I have been having an ongoing problem with Holiday Inn Club ( HIC ) about joining their club and paying more fees, :annoyed:  for a service I already receive from RCI.
I have weeks & Points timeshares with RCI, I have been using them for years with little or no problem  
Since Orange Lake / HIC purchased South Beach Resort at Myrtle Beach SC.
they ( after a year of ownership ) are telling me I can not use my week or points through RCI unless I pay them an annual fee! 
I think this is unethical, and do not intend to join the HIC.  
I need some advice / help with this matter since I am no lawyer. I never signed any contract with HIC saying I would join their club. Can they legally hold the use of my property / points and force me to join.  

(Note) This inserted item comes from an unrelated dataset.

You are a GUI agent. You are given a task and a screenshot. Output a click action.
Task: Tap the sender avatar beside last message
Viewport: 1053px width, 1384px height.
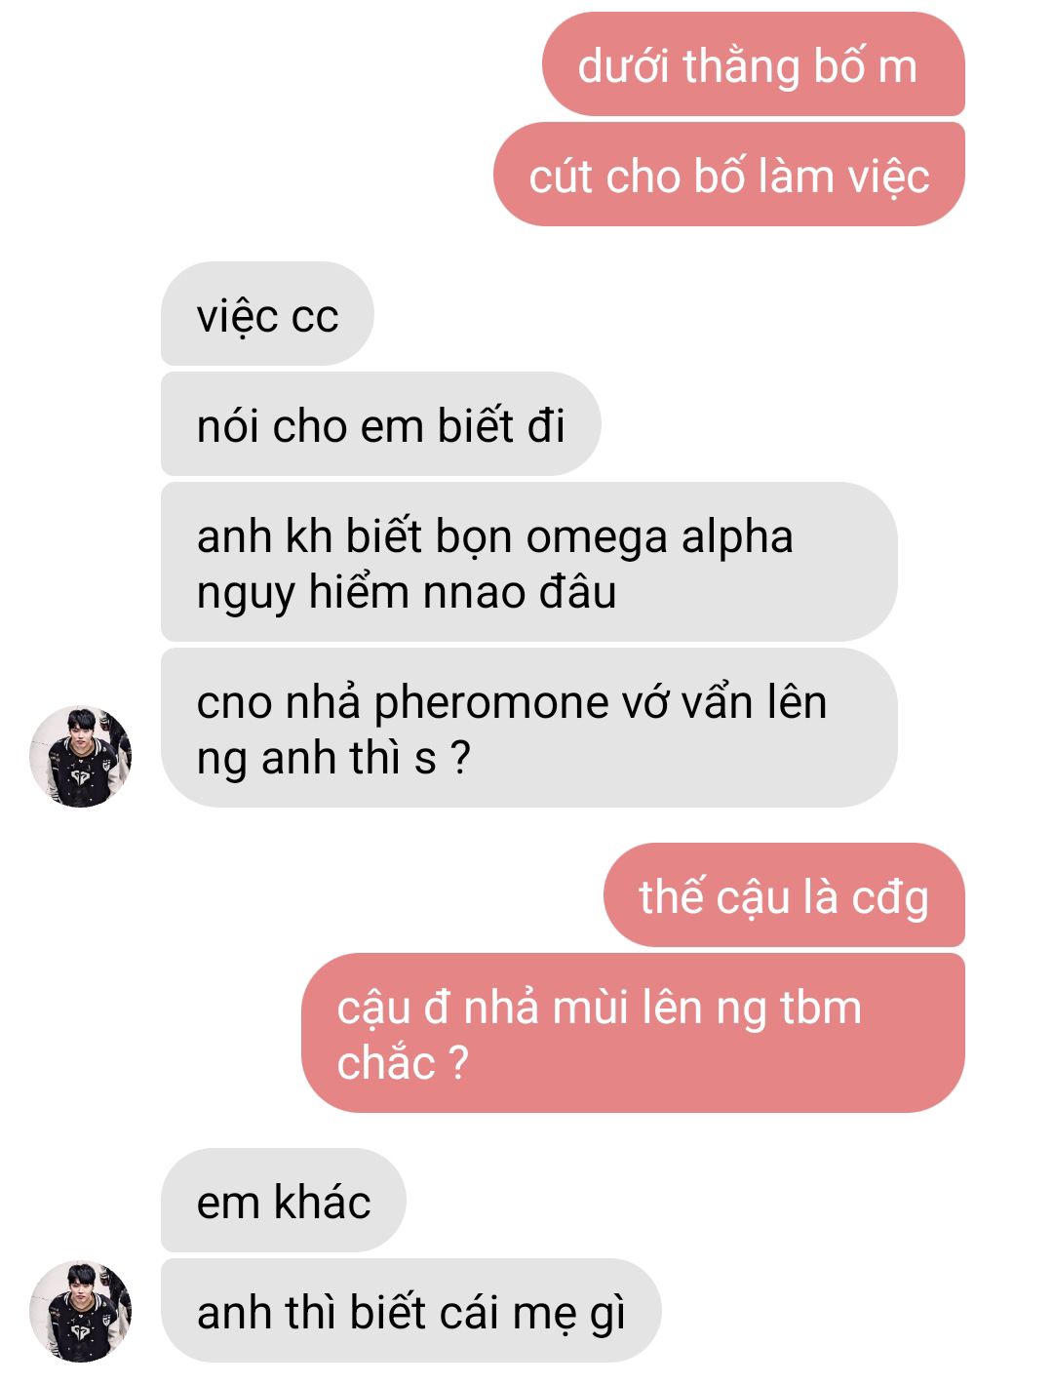coord(80,1312)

Or is there a way I can circumvent this annoying problem?
Any suggestions or help would be appreciated.  Thank you in advance.
Biomac1


----------



## roadtriper (Sep 16, 2012)

Biomac,  As I Understand it...    you do NOT have to Join HICV to use your existing unit.   we just went through the conversion at the las Vegas Desert Club and they are pushing the Club Membership hard!  so you may not always get the honest scoop if your dealing with anyone trying to upsell you!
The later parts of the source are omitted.